You are viewing a plain text version of this content. The canonical link for it is here.

Posted to user@spark.apache.org by Mich Talebzadeh <mi...@gmail.com> on 2020/05/02 13:00:00 UTC

Modularising Spark/Scala program

Hi,

I have a Spark Scala program created and compiled with Maven. It works
fine. It basically does the following:

1. Reads an xml file from HDFS location
2. Creates a DF on top of what it reads
3. Creates a new DF with some columns renamed etc
4. Creates a new DF for rejected rows (incorrect value for a column)
5. Puts rejected data into Hive exception table
6. Puts valid rows into Hive main table
7. Nullifies the invalid rows by setting the invalid column to NULL and
puts the rows into the main Hive table

These are currently performed in one method. Ideally I want to break this
down as follows:

1. A method to read the XML file and creates DF and a new DF on top of
previous DF
2. A method to create a DF on top of rejected rows using t
3. A method to put invalid rows into the exception table using tmp table
4. A method to put the correct rows into the main table again using tmp
table

I was wondering if this is correct approach?

Thanks,

Dr Mich Talebzadeh

LinkedIn * https://www.linkedin.com/profile/view?id=AAEAAAAWh2gBxianrbJd6zP6AcPCCdOABUrV8Pw
<https://www.linkedin.com/profile/view?id=AAEAAAAWh2gBxianrbJd6zP6AcPCCdOABUrV8Pw>*

http://talebzadehmich.wordpress.com

*Disclaimer:* Use it at your own risk. Any and all responsibility for any
loss, damage or destruction of data or any other property which may arise
from relying on this email's technical content is explicitly disclaimed.
The author will in no case be liable for any monetary damages arising from
such loss, damage or destruction.

Re: Modularising Spark/Scala program

Posted by Stephen Boesch <ja...@gmail.com>.

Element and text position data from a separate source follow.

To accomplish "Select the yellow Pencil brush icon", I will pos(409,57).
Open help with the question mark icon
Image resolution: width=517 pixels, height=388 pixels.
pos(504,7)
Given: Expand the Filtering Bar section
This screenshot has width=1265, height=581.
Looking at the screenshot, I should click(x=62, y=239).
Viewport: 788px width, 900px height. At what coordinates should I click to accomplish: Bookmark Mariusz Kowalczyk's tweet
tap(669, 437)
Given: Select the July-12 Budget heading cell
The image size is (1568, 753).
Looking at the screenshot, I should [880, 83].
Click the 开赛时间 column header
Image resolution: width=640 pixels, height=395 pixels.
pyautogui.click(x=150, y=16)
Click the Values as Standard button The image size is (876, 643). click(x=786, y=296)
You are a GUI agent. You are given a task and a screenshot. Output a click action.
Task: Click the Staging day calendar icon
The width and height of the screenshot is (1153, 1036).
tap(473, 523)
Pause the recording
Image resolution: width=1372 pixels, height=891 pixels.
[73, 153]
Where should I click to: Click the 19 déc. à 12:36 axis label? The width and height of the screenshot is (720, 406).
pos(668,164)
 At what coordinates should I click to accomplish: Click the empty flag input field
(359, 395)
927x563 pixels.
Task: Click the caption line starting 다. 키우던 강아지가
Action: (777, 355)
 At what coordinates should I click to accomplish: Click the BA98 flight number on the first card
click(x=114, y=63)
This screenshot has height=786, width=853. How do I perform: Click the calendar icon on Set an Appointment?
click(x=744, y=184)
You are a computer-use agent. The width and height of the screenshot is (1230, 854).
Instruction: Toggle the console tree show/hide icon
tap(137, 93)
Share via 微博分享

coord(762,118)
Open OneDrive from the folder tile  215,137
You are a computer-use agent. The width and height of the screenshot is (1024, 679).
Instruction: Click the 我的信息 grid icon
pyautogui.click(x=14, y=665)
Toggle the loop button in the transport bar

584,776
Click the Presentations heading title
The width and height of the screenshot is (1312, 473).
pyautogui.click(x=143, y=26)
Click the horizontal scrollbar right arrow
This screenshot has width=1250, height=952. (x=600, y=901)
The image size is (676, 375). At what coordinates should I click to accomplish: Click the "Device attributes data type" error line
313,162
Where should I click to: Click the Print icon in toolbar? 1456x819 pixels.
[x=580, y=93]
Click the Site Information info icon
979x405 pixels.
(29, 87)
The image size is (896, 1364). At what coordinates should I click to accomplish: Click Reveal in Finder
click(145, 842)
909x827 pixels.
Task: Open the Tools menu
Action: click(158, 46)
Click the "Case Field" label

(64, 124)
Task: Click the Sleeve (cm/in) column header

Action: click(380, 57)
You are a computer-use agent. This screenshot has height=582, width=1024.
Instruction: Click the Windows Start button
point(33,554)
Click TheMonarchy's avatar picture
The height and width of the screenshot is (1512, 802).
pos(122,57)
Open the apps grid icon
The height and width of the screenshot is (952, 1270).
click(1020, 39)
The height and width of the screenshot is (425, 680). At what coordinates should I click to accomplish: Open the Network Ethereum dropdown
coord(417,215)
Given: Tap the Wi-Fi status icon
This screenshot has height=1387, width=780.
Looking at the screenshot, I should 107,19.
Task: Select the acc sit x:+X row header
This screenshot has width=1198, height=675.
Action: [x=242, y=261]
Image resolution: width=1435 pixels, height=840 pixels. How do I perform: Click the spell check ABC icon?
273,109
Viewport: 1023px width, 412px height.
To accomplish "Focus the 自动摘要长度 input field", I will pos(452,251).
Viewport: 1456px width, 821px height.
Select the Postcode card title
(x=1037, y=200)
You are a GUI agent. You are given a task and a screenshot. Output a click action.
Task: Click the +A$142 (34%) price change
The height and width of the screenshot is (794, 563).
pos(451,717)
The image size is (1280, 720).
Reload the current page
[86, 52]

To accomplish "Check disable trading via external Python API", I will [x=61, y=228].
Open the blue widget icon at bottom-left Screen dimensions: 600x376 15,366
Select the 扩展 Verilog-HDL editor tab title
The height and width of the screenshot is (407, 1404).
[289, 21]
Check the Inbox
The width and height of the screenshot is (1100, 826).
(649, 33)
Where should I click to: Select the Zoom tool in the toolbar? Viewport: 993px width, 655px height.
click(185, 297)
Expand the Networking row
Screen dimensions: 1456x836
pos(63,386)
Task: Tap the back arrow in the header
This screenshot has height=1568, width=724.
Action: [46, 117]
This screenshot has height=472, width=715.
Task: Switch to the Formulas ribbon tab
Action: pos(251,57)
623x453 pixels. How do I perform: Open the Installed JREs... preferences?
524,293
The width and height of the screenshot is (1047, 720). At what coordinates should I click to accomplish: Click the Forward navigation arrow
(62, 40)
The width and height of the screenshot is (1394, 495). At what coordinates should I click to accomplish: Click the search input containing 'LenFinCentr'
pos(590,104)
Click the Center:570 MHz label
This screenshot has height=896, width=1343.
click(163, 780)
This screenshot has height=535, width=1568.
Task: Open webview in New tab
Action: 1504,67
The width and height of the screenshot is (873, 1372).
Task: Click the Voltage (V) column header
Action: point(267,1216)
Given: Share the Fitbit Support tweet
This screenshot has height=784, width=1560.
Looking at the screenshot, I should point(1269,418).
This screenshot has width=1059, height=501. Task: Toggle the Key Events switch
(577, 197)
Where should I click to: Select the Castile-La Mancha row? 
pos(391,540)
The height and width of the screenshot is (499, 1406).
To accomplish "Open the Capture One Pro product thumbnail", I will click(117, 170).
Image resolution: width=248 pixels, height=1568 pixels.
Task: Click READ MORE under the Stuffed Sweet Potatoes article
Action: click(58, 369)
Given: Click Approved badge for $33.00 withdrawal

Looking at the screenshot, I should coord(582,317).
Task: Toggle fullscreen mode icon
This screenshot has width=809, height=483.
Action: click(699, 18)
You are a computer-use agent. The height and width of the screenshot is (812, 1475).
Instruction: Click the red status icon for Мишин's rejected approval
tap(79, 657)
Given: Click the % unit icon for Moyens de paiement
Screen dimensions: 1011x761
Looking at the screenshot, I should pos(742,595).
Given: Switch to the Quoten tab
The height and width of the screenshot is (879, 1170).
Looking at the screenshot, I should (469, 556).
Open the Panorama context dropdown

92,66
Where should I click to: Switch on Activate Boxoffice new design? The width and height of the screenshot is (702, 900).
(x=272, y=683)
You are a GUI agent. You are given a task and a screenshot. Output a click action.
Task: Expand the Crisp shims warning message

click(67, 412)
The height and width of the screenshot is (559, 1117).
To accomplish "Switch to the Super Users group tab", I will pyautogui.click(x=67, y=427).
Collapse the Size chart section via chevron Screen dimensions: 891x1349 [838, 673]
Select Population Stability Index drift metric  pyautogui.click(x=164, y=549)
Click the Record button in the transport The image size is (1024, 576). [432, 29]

I neglected to include the rationale: the assumption is this will be a
repeatedly needed process thus a reusable method were helpful.  The
predicate/input rules that are supported will need to be flexible enough to
support the range of input data domains and use cases .  For my workflows
the predicates are typically sql's.

Am Sa., 2. Mai 2020 um 06:13 Uhr schrieb Stephen Boesch <ja...@gmail.com>:

> Hi Mich!
>    I think you can combine the good/rejected into one method that
> internally:
>
>    - Create good/rejected df's given an input df and input
>    rules/predicates to apply to the df.
>    - Create a third df containing the good rows and the rejected rows
>    with the bad columns nulled out
>    - Append/insert the two dfs into their respective hive good/exception
>    tables
>    - return value can be a tuple of the (goodDf,exceptionsDf,combinedDf)
>    or maybe just the (combinedDf,exceptionsDf)
>
>
> Am Sa., 2. Mai 2020 um 06:00 Uhr schrieb Mich Talebzadeh <
> mich.talebzadeh@gmail.com>:
>
>>
>> Hi,
>>
>> I have a Spark Scala program created and compiled with Maven. It works
>> fine. It basically does the following:
>>
>>
>>    1. Reads an xml file from HDFS location
>>    2. Creates a DF on top of what it reads
>>    3. Creates a new DF with some columns renamed etc
>>    4. Creates a new DF for rejected rows (incorrect value for a column)
>>    5. Puts rejected data into Hive exception table
>>    6. Puts valid rows into Hive main table
>>    7. Nullifies the invalid rows by setting the invalid column to NULL
>>    and puts the rows into the main Hive table
>>
>> These are currently performed in one method. Ideally I want to break this
>> down as follows:
>>
>>
>>    1. A method to read the XML file and creates DF and a new DF on top
>>    of previous DF
>>    2. A method to create a DF on top of rejected rows using t
>>    3. A method to put invalid rows into the exception table using tmp
>>    table
>>    4. A method to put the correct rows into the main table again using
>>    tmp table
>>
>> I was wondering if this is correct approach?
>>
>> Thanks,
>>
>>
>> Dr Mich Talebzadeh
>>
>>
>>
>> LinkedIn * https://www.linkedin.com/profile/view?id=AAEAAAAWh2gBxianrbJd6zP6AcPCCdOABUrV8Pw
>> <https://www.linkedin.com/profile/view?id=AAEAAAAWh2gBxianrbJd6zP6AcPCCdOABUrV8Pw>*
>>
>>
>>
>> http://talebzadehmich.wordpress.com
>>
>>
>> *Disclaimer:* Use it at your own risk. Any and all responsibility for
>> any loss, damage or destruction of data or any other property which may
>> arise from relying on this email's technical content is explicitly
>> disclaimed. The author will in no case be liable for any monetary damages
>> arising from such loss, damage or destruction.
>>
>>
>>
>

Re: Modularising Spark/Scala program

Posted by Stephen Boesch <ja...@gmail.com>.

Hi Mich!
   I think you can combine the good/rejected into one method that
internally:

   - Create good/rejected df's given an input df and input rules/predicates
   to apply to the df.
   - Create a third df containing the good rows and the rejected rows with
   the bad columns nulled out
   - Append/insert the two dfs into their respective hive good/exception
   tables
   - return value can be a tuple of the (goodDf,exceptionsDf,combinedDf)
   or maybe just the (combinedDf,exceptionsDf)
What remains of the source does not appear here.